TASK OBJECTIVE: Set every record down verbatim and omit the pictures.

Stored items
--

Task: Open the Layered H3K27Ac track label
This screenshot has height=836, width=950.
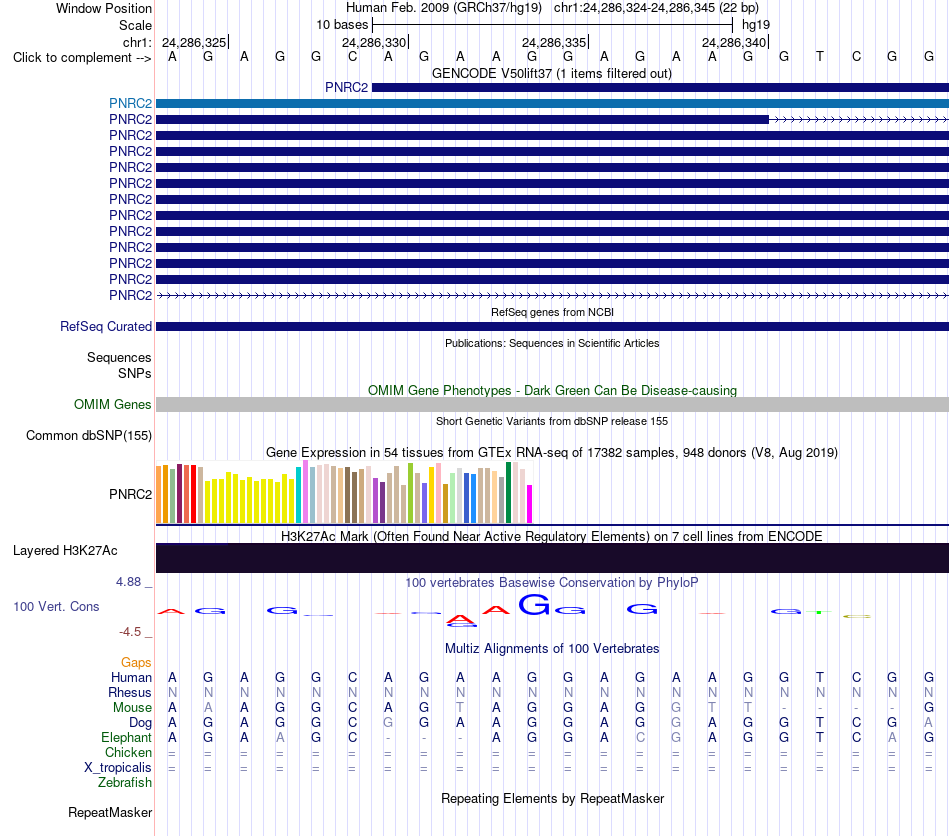Action: coord(65,551)
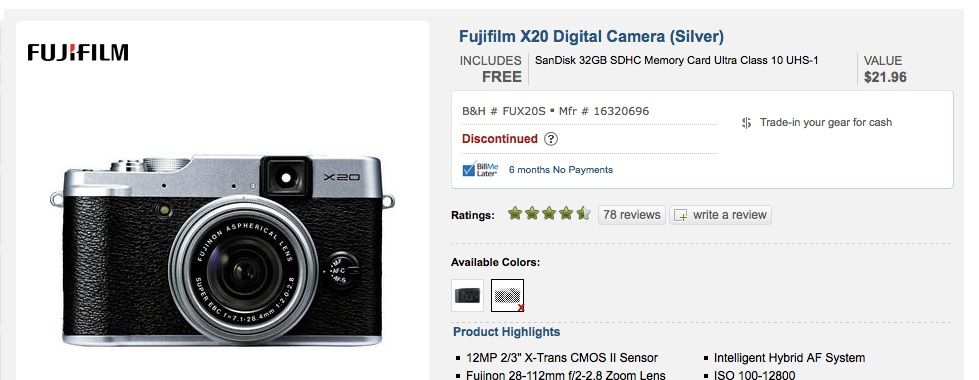Click Trade-in your gear for cash link
This screenshot has height=380, width=979.
pos(825,122)
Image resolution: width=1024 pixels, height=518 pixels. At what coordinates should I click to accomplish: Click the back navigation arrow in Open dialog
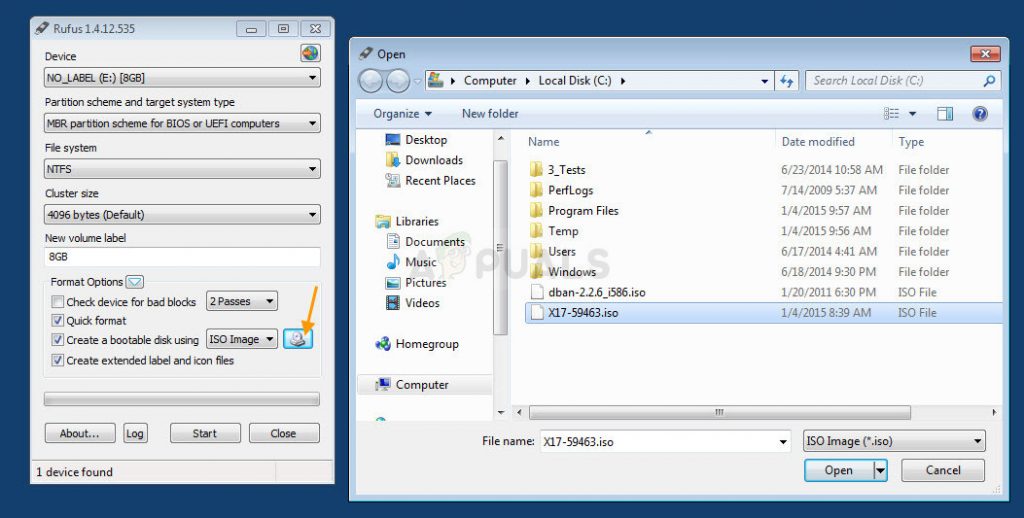point(371,81)
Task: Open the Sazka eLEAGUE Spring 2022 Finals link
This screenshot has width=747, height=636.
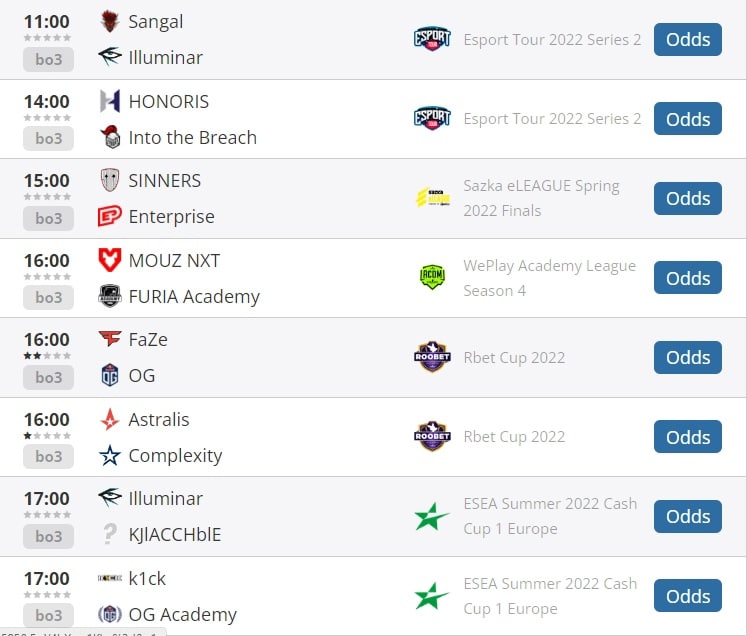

--

ANSWER FOR THE TASK:
Task: Open the Layered H3K27Ac track label
This screenshot has height=836, width=950.
Action: coord(65,551)
Click Trade-in your gear for cash link
This screenshot has height=380, width=979.
pos(825,122)
Image resolution: width=1024 pixels, height=518 pixels. At what coordinates should I click to accomplish: Click the back navigation arrow in Open dialog
point(371,81)
Task: Open the Sazka eLEAGUE Spring 2022 Finals link
This screenshot has width=747, height=636.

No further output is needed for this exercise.